- _Exercise description_: Lay out every line of the records below as a numbered list, skipping any blank lines and leaving the pictures out.

--- Start of Excerpted records ---

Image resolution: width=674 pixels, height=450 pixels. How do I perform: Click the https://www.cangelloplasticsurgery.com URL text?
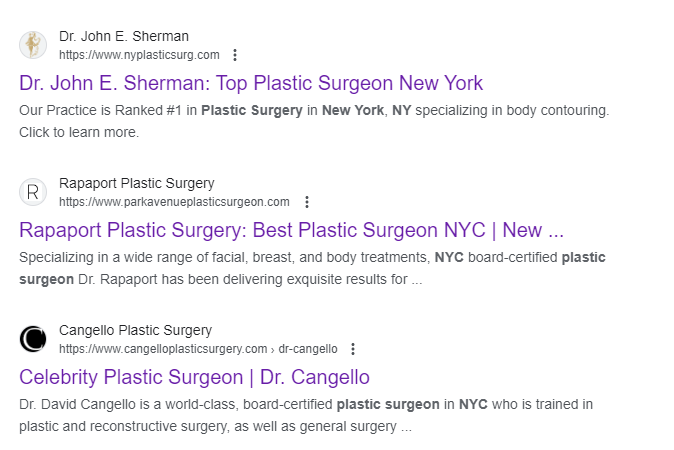click(x=163, y=349)
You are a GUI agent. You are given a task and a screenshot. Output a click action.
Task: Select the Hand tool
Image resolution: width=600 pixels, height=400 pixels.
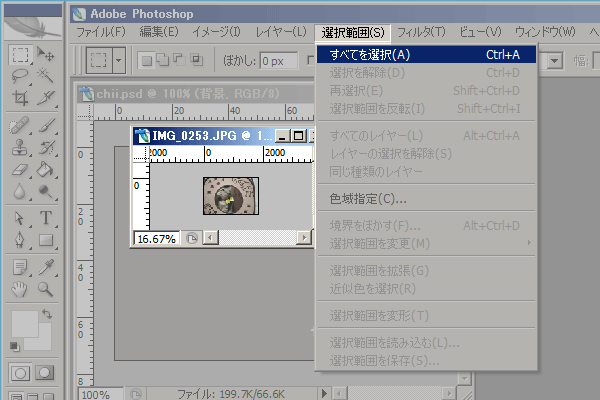19,289
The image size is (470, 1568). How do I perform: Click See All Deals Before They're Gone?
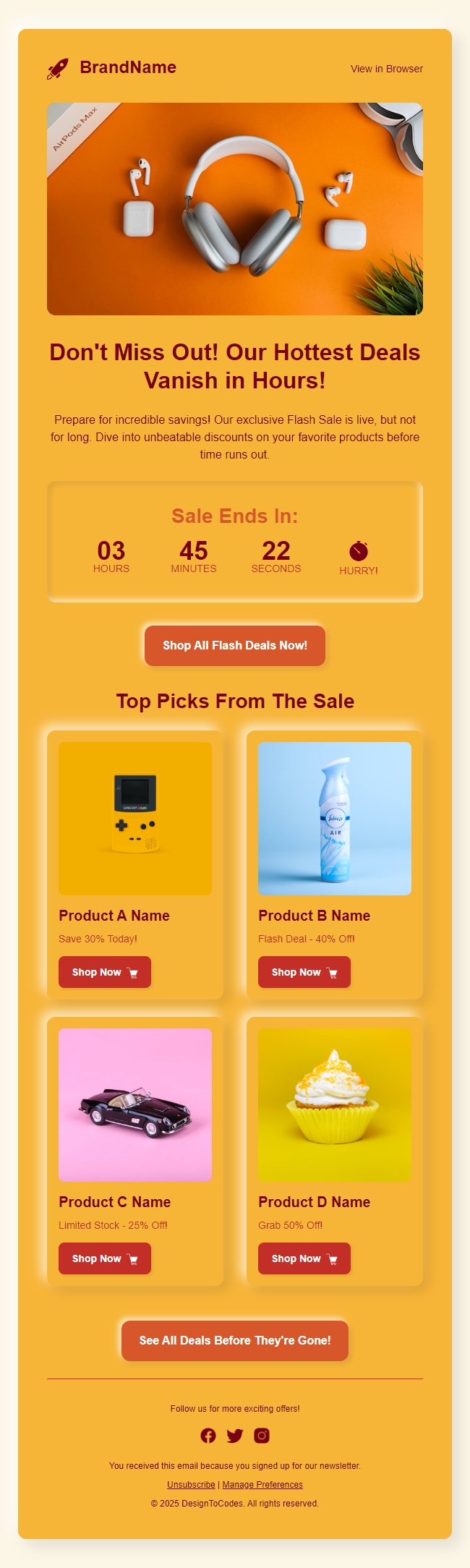235,1341
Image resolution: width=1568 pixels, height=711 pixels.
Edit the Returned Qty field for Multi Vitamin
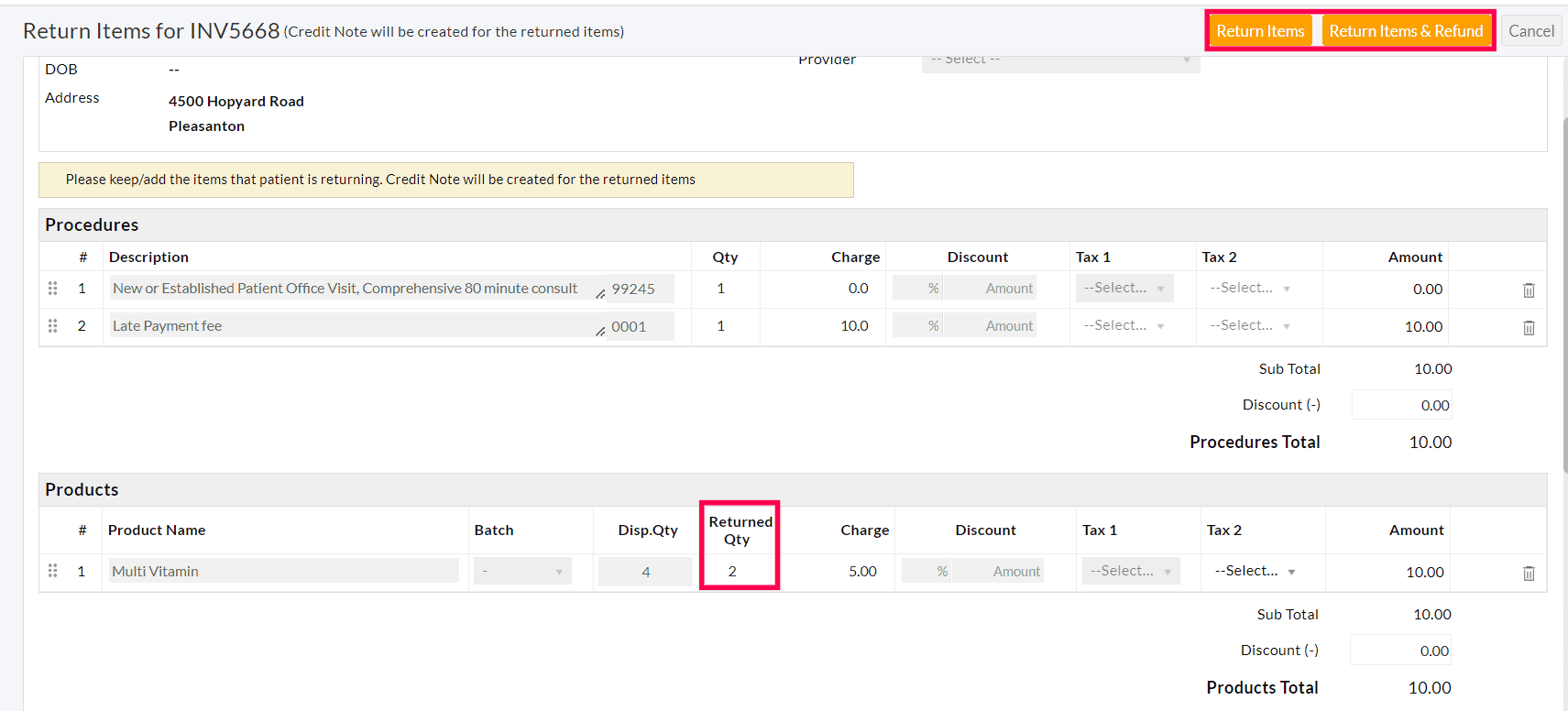(738, 572)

--- End of Excerpted records ---

- _Response to this exercise_:
1. Image resolution: width=674 pixels, height=450 pixels. How do I perform: Click the https://www.cangelloplasticsurgery.com URL text?
2. click(x=163, y=349)
3. You are a GUI agent. You are given a task and a screenshot. Output a click action.
4. Task: Select the Hand tool
5. Image resolution: width=600 pixels, height=400 pixels.
6. 19,289
7. The image size is (470, 1568). How do I perform: Click See All Deals Before They're Gone?
8. 235,1341
9. Image resolution: width=1568 pixels, height=711 pixels.
10. Edit the Returned Qty field for Multi Vitamin
11. (738, 572)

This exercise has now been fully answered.